C'est également l'occasion de découvrir les anciens noms de rue, et les anciens métiers ! Juste à côté des noms, l'on peut lire des mentions manuscrites comme "coupeur" (métier du textile et de l'habillement), "panetier" (officier chargé du pain), ou "charron" (artisan spécialiste du bois ou du métal). Un vrai plongeon dans la société normande des siècles derniers.

Autre utilité de ces centaines de milliers de pages numérisées : trouver les noms de famille les plus communs selon les époques, dans nos contrées normandes ! Au milieu des nombreux Delahaye, Blondel ou Lefèvre, "on constate, par exemple, qu'il y avait énormément de Potel dans le pays de Caux et l'ancien département de Seine-Inférieure", glisse le conservateur du patrimoine Michaël Bloche. 

Contribution des généalogistes amateurs

Ce travail monumental de numérisation était la pièce manquante sur le site Internet des Archives de Seine-Maritime. Il a été rendu possible grâce à ces fameux recensements, évidemment, mais aussi au travail de nombreux généalogistes professionnels... mais aussi amateurs.

Comme Nadine d'Esquermes, retraitée de 73 ans résidant à Boissey-le-Châtel, dans l'Eure. Ancienne membre de l'association UCGHN (pour Union des cercles généalogiques et héraldiques de Normandie), c'est une amoureuse de généalogie.
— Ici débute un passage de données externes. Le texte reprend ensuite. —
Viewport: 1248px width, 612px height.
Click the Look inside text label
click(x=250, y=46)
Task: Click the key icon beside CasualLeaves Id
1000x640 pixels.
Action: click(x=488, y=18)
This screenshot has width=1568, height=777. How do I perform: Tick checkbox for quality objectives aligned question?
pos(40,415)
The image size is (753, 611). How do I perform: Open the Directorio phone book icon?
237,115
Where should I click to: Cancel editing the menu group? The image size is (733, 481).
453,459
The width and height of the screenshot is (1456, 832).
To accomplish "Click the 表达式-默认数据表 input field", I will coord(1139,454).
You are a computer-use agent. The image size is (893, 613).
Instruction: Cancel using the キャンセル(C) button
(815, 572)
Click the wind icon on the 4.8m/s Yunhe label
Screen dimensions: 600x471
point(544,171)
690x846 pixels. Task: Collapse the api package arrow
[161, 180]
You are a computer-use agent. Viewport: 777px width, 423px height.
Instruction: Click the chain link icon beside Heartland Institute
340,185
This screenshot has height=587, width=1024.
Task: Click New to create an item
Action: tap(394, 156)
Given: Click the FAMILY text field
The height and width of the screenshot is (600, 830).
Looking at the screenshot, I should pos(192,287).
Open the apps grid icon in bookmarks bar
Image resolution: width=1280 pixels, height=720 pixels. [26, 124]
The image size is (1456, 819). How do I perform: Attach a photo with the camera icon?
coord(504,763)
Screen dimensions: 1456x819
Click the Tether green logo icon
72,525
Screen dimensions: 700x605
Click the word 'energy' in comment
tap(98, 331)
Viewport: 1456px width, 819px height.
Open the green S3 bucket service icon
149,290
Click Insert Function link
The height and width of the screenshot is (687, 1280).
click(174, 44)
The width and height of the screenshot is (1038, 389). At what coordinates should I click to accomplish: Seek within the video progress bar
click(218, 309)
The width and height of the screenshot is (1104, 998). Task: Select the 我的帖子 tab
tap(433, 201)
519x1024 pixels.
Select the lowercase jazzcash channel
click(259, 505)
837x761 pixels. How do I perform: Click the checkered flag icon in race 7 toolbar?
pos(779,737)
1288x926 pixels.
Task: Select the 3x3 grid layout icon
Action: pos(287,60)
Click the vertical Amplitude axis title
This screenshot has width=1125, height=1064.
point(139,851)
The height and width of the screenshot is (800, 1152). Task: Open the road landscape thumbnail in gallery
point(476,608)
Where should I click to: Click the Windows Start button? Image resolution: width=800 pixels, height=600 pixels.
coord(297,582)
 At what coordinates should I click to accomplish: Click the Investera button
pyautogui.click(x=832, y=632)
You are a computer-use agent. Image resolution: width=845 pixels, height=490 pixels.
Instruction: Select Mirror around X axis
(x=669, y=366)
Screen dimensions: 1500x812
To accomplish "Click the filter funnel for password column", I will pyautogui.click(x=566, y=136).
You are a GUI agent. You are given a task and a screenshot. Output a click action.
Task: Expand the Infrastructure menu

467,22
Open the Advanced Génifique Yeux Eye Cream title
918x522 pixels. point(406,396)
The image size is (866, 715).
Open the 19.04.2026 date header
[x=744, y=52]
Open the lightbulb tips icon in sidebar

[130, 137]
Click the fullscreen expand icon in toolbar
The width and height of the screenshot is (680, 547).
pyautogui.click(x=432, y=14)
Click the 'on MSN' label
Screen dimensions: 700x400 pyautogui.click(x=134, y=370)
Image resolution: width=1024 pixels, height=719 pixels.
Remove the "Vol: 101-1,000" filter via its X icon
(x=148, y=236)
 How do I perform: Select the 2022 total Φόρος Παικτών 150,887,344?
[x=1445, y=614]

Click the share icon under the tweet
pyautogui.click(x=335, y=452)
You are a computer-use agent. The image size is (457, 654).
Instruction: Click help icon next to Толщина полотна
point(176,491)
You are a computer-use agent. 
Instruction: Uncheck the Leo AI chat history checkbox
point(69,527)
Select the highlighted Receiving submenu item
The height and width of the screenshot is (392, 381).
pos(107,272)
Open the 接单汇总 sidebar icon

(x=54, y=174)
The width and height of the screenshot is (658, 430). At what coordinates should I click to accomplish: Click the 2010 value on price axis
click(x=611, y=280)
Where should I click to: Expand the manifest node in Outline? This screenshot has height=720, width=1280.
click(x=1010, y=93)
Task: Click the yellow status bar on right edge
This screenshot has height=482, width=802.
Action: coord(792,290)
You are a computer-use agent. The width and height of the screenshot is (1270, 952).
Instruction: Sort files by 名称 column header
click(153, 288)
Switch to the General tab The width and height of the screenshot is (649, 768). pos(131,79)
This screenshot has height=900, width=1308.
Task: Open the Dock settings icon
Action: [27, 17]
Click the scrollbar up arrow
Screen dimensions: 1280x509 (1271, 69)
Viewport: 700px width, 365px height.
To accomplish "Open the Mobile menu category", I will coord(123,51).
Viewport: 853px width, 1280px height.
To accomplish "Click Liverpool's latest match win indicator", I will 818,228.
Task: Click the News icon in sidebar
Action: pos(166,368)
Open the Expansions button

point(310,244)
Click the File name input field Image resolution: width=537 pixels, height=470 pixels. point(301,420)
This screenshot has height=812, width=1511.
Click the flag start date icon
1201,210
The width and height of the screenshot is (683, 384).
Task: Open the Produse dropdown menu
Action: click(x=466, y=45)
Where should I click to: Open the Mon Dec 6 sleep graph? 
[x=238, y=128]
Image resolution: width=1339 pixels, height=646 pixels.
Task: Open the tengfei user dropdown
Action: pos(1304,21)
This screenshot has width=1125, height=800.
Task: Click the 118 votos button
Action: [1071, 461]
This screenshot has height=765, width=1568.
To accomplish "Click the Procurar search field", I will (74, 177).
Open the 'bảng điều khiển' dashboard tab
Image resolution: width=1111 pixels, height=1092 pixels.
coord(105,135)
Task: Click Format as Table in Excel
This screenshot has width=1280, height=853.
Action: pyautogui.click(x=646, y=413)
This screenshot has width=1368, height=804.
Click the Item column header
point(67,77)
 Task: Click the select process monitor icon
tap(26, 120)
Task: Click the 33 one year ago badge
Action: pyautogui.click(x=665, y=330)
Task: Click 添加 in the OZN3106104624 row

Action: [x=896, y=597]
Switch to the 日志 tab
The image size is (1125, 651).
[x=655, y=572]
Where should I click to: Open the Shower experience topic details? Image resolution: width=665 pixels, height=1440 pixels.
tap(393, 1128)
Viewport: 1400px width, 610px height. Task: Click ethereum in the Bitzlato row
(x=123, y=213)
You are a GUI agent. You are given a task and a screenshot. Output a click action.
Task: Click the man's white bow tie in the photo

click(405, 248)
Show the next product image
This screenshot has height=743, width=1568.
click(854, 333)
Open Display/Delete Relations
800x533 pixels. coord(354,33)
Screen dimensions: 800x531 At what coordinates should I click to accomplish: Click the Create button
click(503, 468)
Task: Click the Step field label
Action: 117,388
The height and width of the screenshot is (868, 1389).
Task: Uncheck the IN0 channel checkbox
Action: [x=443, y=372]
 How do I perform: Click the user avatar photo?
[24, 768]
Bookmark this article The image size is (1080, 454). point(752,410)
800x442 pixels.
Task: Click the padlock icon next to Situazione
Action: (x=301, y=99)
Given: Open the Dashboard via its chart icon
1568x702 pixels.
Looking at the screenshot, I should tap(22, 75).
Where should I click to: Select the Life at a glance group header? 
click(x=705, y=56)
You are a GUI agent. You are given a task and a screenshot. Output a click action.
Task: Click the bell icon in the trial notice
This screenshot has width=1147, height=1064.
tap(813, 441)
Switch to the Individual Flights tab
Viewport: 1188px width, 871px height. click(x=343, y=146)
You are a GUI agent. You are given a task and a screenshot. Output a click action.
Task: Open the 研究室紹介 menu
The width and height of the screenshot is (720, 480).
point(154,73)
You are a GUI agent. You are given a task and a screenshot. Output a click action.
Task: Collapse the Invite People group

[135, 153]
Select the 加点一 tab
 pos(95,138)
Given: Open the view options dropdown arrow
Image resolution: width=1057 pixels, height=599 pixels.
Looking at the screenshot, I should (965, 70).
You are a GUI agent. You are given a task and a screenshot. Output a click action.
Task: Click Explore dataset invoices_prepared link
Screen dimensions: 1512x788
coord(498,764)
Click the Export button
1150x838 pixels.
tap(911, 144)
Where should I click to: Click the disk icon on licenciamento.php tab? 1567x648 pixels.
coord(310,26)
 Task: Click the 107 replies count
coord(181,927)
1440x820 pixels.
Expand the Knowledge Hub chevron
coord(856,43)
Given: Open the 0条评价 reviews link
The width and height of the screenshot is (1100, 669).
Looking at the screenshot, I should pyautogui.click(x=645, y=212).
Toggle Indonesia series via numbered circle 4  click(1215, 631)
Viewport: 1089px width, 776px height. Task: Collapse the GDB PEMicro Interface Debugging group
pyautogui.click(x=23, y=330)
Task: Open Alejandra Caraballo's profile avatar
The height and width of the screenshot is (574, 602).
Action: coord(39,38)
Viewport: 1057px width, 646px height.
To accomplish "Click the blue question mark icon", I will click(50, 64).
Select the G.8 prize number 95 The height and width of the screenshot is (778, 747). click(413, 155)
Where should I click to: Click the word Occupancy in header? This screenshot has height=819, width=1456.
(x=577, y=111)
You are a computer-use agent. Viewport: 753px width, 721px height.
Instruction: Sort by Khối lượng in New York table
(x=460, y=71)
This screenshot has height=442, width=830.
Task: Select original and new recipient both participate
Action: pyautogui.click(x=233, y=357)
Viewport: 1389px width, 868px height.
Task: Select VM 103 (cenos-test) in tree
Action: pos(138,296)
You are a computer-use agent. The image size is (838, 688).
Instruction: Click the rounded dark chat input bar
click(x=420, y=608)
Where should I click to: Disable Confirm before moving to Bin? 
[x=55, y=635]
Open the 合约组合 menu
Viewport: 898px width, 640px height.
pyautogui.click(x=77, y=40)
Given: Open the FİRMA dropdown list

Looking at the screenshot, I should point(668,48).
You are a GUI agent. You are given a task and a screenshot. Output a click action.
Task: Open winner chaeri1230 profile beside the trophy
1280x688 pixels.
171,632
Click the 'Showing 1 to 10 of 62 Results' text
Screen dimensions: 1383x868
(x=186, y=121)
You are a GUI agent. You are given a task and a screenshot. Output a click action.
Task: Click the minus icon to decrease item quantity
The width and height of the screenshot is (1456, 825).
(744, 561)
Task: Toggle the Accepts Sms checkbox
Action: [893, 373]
De son propre aveu, c'est même une "passion dévorante" depuis des décennies, et c'est tant mieux vu le temps que ça prend... et les lieux dans lesquels ça l'a conduite !

"Tout a commencé lors du décès d'une grande tante", nous raconte-t-elle. "_J'ai découvert le livret de famille de mes arrières-grands-parents, et la curiosité m'a poussé à demander toujours plus d'actes de naissance, de mariage, de décès dans ma famille, j'ai élargi de plus en plu_s."

"On finit par savoir leur lieu de vie, leur quotidien, leur manière de s'habiller." - Nadine, passionnée de généalogie.

De quoi faire des découvertes étonnantes... et de sacrés voyages : "Ma maman, qui avait un nom loin de sembler normand, en l'occurrence Lutz, était en fait lorraine ! Donc je suis parti dans l'est, jusqu'à me découvrir une branche autrichienne. J'ai également élargi mes recherches à la famille de mon mari, et on s'en va en Belgique et en Hollande."

En bref, la généalogie, "ça fait voyager, on apprend la géographie, l'Histoire, à replacer tous ces personnages dans le contexte historique. J'ai un attachement particulier avec certains d'entre eux !", avoue l'Euroise. "À force de regrouper des actes notariaux, des documents les concernant, on finit par savoir leur lieu de vie, leur quotidien, leur manière de s'habiller."

En plein confinement, Nadine s'attelle plus que jamais à son prochain défi : "Je cherche désespérément l'acte de décès d'un de mes arrières-grands-pères. Ça fait trente ans que j'y suis !" Pas de quoi décourager notre passionnée d'arbres généalogiques.

Nadine d'Esquermes, 73 ans, Euroise passionnée de généalogie.